Née en 1994 de la fusion des chemins de fer Ouest et Est allemand, la « DB » comme on l’appelle ici a en effet été l’objet de profondes réformes structurelles (transformations en SA, abolition du statut de cheminot pour les nouveaux entrants etc…) ainsi que d’une politique d’assainissement drastique (réductions des coûts en tous genres, suppression de lignes, politique tarifaire offensive) qui si, crise financière mondiale aidant, ne l’a pas conduit en bourse comme prévu en 2008, l’a en revanche conduit au bord de l’effondrement, du collapsus en bonne et due forme.
En cause : un déficit et retard flagrant d’investissement estimé à pas moins de 58 milliards d’euros dans le réseau et le matériel roulant. Oui, vous avez bien lu, 58 MILLIARDS d’euros.
Les effets sont alors peu étonnants.
Ce WE par exemple, une grande partie de la gare de Francfort sur le Main, ne fonctionne tout simplement pas. En cause, un problème de « caténaire » qui prendra des jours et des jours à être réparé.
Mais en fait, c’est tout le temps. Si peu que vous preniez le train outre-Rhin, vous pouvez être à chaque fois à peu près sûr que votre départ va être empêché par une annonce informant d’un « problème technique ». C’est rassurant.
A moins que votre train soit tout simplement annulé. Ce qui arrive également fréquemment. Pour ne pas dire très fréquemment.
Résultat, si la DB a quasi doublé son chiffre d’affaires ces dernières années, en quatre ans, elle a également doublé les remboursements pour cause de « retard » ou d’«annulations », le montant de ces derniers s’élevant à 54,5 millions d’euros en 2018.
Cette année, elle n’a pas réussi en tous les cas à faire baisser ce taux important, 25% des trains grandes lignes n’étant, selon ses critères de qualité internes, JAMAIS à l’heure.
Dans ce contexte, pas étonnant que, interrogés, les Allemands lui attribuent un petit « satisfaisant ». Ce qui reste gentil, voire comme d’aucuns disent, l’expression un peu schizophrénique de la relation « d’amour-haine » qui les lient à leur chère DB, car quand on consulte le compte « twitter » de cette dernière, là, plus rien ne va ! Et non pas à cause des grèves, les syndicats s’étant engagé dans le passé à ne plus en faire d’ici la fin 2021.
« Bein bien sûr ! ce fils de pute de train, reste bloqué en chemin », peut-on lire par exemple, dans sa version la plus exacerbée. On en passe et des meilleures ![1]

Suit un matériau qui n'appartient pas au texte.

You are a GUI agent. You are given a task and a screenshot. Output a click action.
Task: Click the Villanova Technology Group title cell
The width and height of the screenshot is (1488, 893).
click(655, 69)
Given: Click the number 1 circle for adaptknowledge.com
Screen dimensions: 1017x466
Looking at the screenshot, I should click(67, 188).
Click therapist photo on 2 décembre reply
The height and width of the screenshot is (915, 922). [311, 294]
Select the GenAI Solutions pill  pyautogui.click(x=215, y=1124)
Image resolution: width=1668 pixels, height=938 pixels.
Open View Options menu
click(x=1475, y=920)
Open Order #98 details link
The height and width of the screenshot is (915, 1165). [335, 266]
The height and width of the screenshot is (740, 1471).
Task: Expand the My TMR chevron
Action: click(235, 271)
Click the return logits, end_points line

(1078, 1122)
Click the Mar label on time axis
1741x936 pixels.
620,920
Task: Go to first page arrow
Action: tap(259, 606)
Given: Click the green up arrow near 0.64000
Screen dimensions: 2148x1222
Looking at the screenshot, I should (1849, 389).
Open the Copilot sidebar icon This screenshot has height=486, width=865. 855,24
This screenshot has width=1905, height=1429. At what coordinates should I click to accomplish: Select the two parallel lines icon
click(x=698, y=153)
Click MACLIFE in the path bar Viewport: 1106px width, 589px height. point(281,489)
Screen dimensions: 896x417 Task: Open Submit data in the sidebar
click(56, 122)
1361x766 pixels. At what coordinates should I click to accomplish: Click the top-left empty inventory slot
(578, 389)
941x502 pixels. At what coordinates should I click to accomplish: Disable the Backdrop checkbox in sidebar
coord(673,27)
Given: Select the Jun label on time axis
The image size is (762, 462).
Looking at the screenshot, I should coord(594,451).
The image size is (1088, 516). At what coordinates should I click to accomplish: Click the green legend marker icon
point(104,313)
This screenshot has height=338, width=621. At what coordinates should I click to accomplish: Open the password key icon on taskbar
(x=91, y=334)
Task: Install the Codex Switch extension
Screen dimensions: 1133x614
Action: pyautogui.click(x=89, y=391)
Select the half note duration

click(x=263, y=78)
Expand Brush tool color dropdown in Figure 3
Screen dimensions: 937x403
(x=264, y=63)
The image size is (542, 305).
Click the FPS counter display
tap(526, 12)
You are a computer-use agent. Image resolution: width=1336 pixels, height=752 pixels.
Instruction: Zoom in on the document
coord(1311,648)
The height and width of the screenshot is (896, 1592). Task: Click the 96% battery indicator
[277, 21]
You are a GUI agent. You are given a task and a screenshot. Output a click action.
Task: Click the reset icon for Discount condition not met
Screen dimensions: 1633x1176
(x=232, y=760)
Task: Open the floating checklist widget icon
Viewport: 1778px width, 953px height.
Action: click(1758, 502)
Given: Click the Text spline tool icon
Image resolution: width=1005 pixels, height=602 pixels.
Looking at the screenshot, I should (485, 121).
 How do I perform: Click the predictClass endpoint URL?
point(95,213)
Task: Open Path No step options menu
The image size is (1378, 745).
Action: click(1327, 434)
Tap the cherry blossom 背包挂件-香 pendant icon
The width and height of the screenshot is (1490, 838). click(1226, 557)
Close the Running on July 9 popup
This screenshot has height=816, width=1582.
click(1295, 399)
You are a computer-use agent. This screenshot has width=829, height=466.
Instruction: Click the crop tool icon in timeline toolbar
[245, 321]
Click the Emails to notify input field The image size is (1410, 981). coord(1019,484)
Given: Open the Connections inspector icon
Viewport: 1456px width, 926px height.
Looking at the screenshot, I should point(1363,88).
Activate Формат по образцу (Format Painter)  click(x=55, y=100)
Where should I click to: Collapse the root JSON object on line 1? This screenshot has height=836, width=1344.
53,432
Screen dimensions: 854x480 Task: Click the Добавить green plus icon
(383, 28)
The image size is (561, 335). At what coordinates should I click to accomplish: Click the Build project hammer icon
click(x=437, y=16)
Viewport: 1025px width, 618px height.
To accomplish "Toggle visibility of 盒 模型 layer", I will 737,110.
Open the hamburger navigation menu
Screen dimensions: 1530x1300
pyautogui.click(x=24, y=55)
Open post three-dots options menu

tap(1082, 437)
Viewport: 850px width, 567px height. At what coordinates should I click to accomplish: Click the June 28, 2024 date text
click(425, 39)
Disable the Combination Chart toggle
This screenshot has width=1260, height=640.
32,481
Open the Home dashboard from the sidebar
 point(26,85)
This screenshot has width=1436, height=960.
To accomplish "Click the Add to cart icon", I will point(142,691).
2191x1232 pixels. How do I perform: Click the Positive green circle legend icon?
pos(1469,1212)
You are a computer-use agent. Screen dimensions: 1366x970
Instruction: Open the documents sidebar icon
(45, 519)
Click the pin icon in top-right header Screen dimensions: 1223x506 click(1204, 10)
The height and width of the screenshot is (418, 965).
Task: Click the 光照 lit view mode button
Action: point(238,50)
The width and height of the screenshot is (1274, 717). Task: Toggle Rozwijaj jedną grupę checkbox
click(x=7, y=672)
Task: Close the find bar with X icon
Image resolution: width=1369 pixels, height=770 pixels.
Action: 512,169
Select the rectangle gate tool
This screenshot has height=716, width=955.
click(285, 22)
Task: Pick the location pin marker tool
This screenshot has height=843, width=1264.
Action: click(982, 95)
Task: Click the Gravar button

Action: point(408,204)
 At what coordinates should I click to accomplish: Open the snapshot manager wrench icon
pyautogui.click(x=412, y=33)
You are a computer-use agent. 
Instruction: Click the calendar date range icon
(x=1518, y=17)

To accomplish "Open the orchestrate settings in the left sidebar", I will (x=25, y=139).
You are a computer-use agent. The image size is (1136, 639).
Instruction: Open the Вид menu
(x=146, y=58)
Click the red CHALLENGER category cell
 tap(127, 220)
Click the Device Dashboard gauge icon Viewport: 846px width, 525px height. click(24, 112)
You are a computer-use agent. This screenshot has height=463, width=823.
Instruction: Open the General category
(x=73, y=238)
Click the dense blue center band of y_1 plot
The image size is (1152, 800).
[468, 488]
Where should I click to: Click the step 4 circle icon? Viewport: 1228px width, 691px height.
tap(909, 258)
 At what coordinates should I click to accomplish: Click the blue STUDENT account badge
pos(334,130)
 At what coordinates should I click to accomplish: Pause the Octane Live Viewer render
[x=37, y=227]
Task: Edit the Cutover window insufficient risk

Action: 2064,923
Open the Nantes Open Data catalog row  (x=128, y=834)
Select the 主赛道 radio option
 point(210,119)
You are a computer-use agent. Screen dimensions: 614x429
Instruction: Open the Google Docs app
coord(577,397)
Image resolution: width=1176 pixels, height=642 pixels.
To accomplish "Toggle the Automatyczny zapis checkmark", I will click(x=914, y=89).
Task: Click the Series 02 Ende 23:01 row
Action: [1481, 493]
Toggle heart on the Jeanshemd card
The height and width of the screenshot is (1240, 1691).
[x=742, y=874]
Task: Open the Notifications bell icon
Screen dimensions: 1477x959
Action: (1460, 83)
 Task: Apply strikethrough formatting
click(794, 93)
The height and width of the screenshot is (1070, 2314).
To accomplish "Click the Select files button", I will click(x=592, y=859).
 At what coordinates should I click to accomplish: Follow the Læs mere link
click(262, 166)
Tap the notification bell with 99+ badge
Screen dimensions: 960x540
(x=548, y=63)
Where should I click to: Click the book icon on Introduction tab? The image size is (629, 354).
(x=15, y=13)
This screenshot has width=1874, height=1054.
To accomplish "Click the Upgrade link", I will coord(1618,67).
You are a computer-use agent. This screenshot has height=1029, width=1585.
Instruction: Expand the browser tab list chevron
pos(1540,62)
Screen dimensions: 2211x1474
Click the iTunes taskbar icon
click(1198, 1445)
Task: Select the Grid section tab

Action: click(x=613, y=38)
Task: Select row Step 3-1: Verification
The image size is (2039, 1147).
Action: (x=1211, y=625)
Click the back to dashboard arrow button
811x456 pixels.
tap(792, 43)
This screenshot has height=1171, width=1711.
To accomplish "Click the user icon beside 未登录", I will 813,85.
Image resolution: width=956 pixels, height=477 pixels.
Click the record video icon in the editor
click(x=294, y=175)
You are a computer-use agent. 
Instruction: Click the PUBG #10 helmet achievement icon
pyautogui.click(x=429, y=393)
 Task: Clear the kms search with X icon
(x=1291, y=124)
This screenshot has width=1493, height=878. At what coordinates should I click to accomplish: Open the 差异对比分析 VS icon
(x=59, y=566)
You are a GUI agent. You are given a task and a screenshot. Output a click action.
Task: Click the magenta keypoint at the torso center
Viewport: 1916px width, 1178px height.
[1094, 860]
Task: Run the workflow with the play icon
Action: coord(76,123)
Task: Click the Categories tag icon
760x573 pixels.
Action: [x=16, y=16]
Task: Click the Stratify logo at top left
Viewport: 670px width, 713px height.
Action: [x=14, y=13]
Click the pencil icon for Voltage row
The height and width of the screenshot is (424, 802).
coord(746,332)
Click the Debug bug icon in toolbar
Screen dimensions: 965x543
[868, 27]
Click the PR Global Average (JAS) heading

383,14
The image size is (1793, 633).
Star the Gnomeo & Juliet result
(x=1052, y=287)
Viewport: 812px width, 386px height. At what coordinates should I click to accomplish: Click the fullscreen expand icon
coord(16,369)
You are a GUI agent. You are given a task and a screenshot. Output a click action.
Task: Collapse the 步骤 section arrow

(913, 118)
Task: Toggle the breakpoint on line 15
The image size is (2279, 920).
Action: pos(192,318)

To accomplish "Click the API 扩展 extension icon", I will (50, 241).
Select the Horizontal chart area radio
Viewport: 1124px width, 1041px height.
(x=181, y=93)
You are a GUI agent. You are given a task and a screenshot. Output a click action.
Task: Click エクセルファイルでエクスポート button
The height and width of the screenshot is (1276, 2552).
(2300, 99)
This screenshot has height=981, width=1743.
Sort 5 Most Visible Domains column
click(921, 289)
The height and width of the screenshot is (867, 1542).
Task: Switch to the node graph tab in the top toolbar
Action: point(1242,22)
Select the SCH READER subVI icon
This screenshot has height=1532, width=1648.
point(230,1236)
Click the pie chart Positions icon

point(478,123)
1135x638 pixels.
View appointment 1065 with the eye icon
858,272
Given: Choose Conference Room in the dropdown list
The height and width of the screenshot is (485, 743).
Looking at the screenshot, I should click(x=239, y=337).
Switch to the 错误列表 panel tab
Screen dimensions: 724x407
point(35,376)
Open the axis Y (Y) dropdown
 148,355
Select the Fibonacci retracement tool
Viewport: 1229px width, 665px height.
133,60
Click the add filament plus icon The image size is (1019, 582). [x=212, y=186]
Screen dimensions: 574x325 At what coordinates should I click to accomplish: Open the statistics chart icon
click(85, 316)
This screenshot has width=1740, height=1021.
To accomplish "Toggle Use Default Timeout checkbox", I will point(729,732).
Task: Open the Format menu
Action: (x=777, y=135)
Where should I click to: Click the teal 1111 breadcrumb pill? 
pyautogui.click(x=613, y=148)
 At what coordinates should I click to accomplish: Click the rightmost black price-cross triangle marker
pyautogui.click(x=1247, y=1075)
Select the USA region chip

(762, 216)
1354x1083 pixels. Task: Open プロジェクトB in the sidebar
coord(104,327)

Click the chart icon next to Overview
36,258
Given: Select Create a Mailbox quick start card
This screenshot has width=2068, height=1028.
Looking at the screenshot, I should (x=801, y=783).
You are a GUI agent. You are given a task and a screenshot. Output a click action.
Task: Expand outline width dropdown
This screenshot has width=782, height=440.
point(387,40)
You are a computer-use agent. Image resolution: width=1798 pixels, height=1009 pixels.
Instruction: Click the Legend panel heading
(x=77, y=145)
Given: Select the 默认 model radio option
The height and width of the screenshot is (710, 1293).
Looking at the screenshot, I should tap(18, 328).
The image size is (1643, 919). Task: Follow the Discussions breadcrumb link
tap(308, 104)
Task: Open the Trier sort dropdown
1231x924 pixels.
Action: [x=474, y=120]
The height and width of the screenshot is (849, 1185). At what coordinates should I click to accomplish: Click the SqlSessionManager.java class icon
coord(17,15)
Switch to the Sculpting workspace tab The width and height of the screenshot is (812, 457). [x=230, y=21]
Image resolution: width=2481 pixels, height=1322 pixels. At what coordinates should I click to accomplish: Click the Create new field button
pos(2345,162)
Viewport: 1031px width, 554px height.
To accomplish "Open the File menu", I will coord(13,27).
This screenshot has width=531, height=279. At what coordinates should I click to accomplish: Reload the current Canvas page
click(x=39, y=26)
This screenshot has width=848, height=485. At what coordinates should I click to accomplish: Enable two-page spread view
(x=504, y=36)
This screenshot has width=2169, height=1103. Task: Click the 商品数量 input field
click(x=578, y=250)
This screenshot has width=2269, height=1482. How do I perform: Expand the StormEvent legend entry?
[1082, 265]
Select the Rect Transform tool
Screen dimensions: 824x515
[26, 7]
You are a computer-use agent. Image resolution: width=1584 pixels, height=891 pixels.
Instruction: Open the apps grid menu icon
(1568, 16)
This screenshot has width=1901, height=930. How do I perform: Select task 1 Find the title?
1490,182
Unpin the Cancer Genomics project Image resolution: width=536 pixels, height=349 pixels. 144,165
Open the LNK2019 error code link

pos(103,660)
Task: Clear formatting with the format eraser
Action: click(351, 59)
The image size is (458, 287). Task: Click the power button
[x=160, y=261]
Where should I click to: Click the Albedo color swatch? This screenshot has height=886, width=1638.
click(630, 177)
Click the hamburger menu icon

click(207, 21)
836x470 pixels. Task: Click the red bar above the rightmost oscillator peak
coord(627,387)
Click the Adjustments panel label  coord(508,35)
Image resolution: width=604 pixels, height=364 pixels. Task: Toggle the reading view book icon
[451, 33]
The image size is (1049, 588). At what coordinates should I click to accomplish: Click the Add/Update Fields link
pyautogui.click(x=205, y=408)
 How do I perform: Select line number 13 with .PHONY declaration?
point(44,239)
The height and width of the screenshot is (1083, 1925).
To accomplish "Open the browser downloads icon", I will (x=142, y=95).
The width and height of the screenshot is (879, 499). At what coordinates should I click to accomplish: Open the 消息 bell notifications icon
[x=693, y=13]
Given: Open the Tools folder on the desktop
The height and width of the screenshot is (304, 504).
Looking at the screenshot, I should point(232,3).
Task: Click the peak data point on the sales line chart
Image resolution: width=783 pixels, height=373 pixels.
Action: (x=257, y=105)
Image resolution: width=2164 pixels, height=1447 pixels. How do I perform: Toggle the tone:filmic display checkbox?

Plus cool : « On fait quoi aujourd’hui ? L’ordre des voitures est inversé ou l’on doit changer de quai ? Pas grave, on court ![2] »
Parfois, les « Train Manager » sont compréhensifs et tentent de faire de l’humour. Vous entendez alors des messages comme « Chers passagers, comme vous pouvez le constater, nous sommes arrêtés ». Ou « Ding, dong. Message important » (la sonnette est cassée).
En règle général cependant, le service de Communication de la Compagnie, répond de manière impassible, essayant d’être « sachlich » comme on dit ici, un mot sensé signifier « objectif » mais qui de fait veut plutôt dire « neutre » : « Si vous avez froid, informez-en le personnel de bord », « Si l’odeur des toilettes vous importune, peut-être devriez-vous changer de place »… ce qui conduit à des dialogues parfaitement absurdes, les usagers se sentant naturellement provoqués.
Bon. Mais on continue.
En juin, le nouveau directoire de la DB a rendu public un plan stratégique pour les dix prochaines années nommé « Starke Schiene » (« Pour un rail fort »). Au programme, le renforcement de la flotte des véhicules, des investissements dans le réseau, une politique tarifaire révisée avec pour objectif le doublement du nombre de passagers d’ici 2030.
L’Etat, lui, dans le cadre de son « paquet climat » s’est engagé à verser dans les dix prochaines années pas moins de 51,4 Milliards d’euros à la compagnie pour ses infrastructures. Ce montant doit encore être entériné par le Bundesrat, la chambre haute du parlement, et, accessoirement l’Union européenne, mais parle pour lui-même.
En attendant, et comme dirait toujours la DB : « Nous espérons que vous avez tous pu bien démarrer la semaine et prenons congé pour aujourd’hui. A demain ! ».